Identifying potential customers and best-selling products.
Analyzing region-wise preferences and competitor products.
Evaluating revenue impact of promotion schemes.
Projecting sales and understanding the effect of selling more quantities.
What is the definition of a data warehouse?
A subject-oriented, integrated, non-volatile, and time-variant collection of data to support management decisions.
What does “Subject Oriented” mean in a data warehouse?
Data is organised around major subjects, making the design data-driven rather than application-driven.
What does “Integrated” mean in a data warehouse?
Data from various sources is stored in a single, consistent format.
What does “Time Variant” mean in a data warehouse?
Data is stored as snapshots or views over time, tracking changes.
How do OLTP systems differ from data warehouses?
OLTP: Application-oriented, current data, used for running business operations.
Data Warehouse: Subject-oriented, historical data, used for analysis and decision-making.
What is a centralised architecture?
A single data warehouse storing all data for business analysis.
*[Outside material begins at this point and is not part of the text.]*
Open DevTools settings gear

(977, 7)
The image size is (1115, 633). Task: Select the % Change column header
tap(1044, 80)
What is a federated architecture?
Data is stored in separate physical databases but logically consolidated.
What is a tiered architecture?
A distributed data approach for faster response times and reduced search volumes
What is a star schema?
A central fact table connected to de-normalized dimension tables.
Easy to query but less efficient for large datasets.
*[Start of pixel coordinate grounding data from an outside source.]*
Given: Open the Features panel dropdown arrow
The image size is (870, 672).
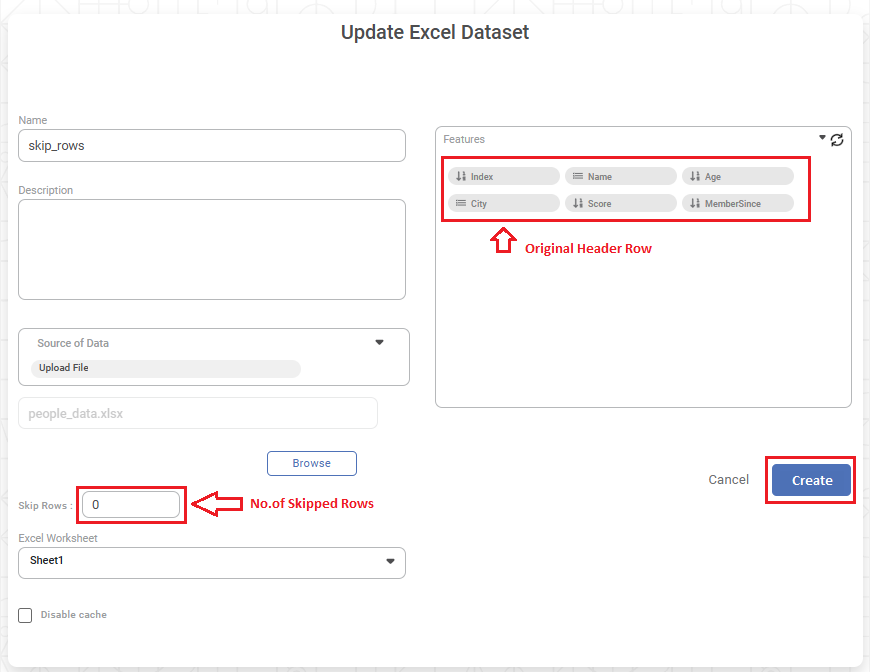Looking at the screenshot, I should [x=822, y=138].
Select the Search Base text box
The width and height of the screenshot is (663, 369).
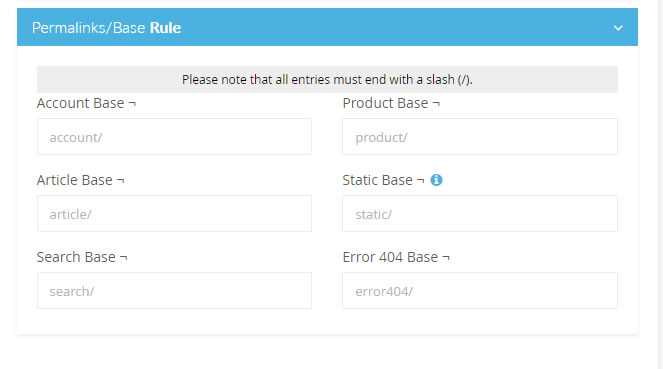[x=174, y=290]
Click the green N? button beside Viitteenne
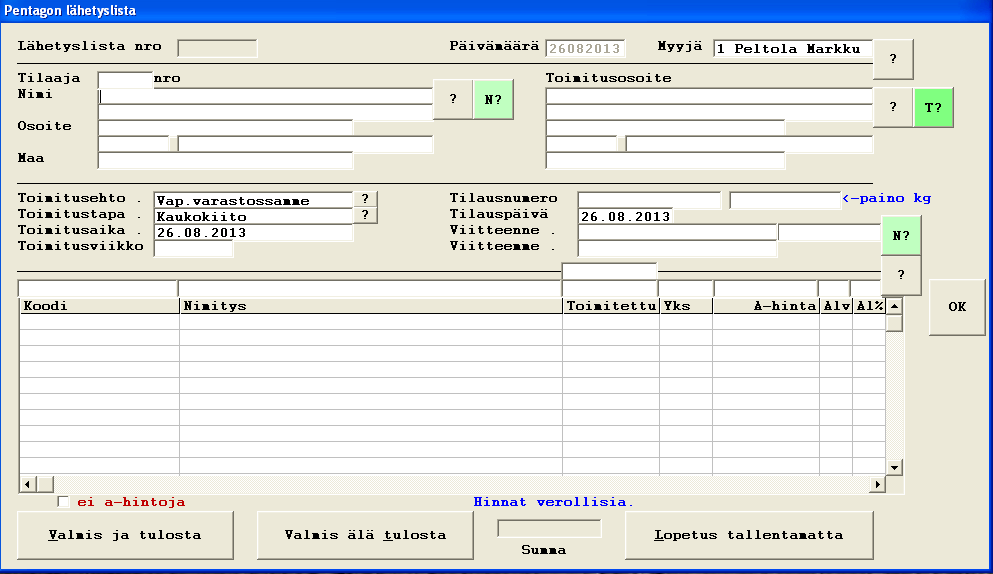The width and height of the screenshot is (993, 574). coord(901,236)
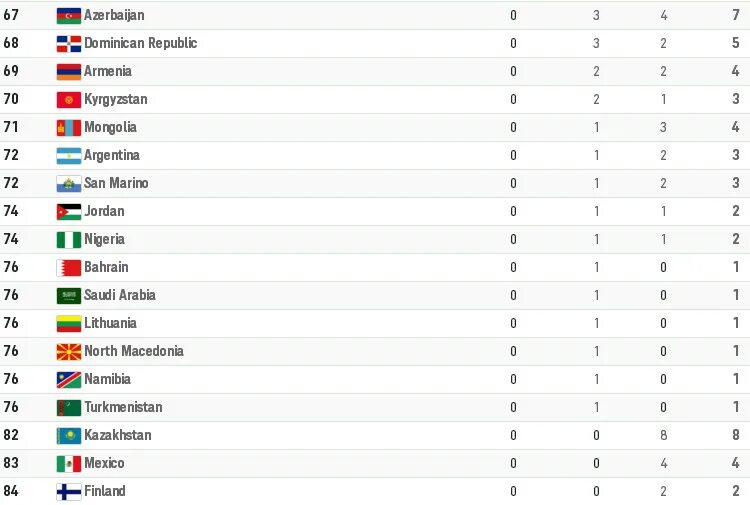The height and width of the screenshot is (505, 750).
Task: Select the Turkmenistan country name
Action: [x=123, y=407]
Q: What is a snowflake schema?
A refinement of the star schema, where dimension hierarchies are normalised.
Reduces redundancy but increases query complexity.
What is a galaxy schema?
Multiple fact tables linked by shared dimensions.
Useful for complex datasets involving multiple business processes.
What is an SCD in data warehousing?
It refers to capturing changes in dimension attributes over time.
What are the three types of SCDs?
Type 1: Overwrites old data, no history retained.
Type 2: Adds a new record for each change, retaining full history.
Type 3: Adds columns to track original and current values.
What are the main steps in Kimball’s data lifecycle?
Extract data to a staging area.
Transform and clean data.
Load data into a data warehouse.
Provide access through data marts or cubes.
Name examples of ETL tools.
Informatica, IBM DataStage, Ab Initio.
What are examples of OLAP tools?
Oracle Express Suite, Business Objects, MicroStrategy.
What are BI reporting tools?
OBIEE, Pentaho, QlikView.
What is a fact table?
Stores measurements or metrics (e.g., sales revenue).
Contains foreign keys linking to dimension tables.
What is a dimension table?
Describes business aspects (e.g., time, location).
Contains descriptive text and is linked to fact tables by foreign keys.
What are types of dimension tables?
Slowly Changing Dimensions
Junk Dimensions
Conformed Dimensions
Late Arriving Dimensions
What are the three steps in ETL?
Extract: Retrieve data from source systems.
Transform: Validate, clean, and convert data for analysis.
Load: Insert transformed data into the target system.
Why is the ETL loading step critical?
It focuses on efficiency and minimizes downtime during updates.
What are the differences between star and snowflake schemas?
Star Schema: De-normalized, simpler structure, faster queries.
Snowflake Schema: Normalized, reduces redundancy, more complex queries.